- _TASK TO COMPLETE_:
From the data below, return each line in which the string "icon" is found.
[RECORDS SUPPLIED — start]
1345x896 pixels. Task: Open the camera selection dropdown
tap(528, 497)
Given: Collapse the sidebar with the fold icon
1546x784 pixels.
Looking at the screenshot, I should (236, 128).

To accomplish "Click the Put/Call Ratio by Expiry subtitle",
[RECORDS SUPPLIED — finish]
[RECORDS SUPPLIED — start]
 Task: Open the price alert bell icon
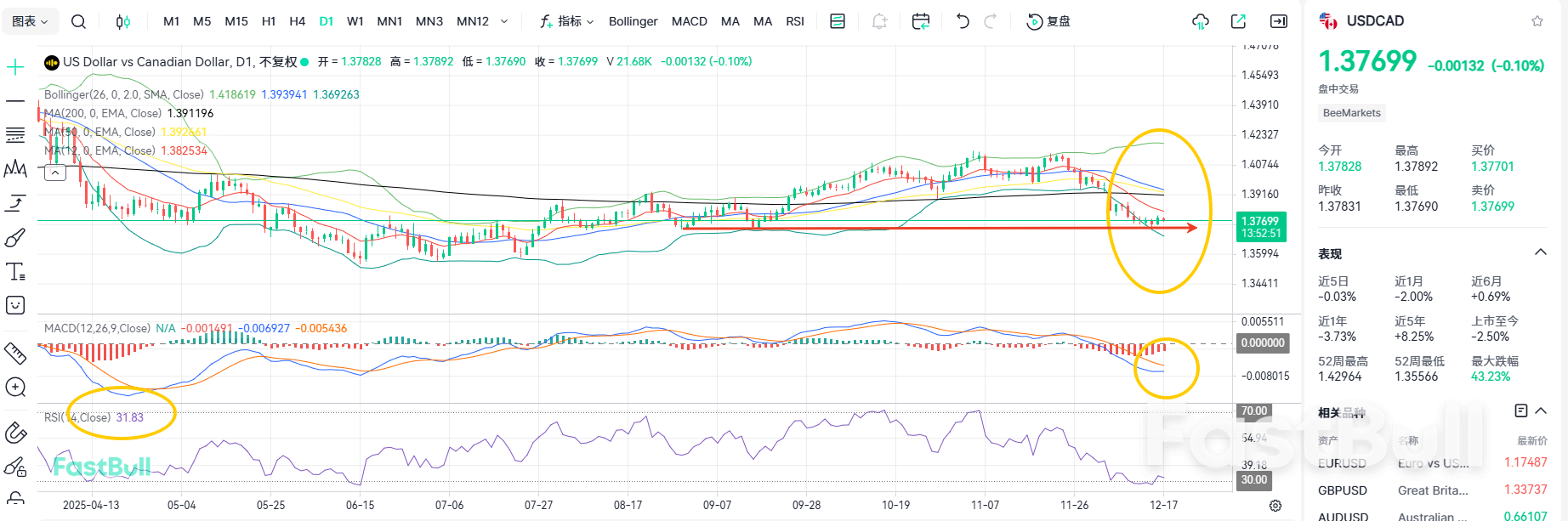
[RECORDS SUPPLIED — finish]
- _RESPONSE BELOW_:
Given: Collapse the sidebar with the fold icon
 Task: Open the price alert bell icon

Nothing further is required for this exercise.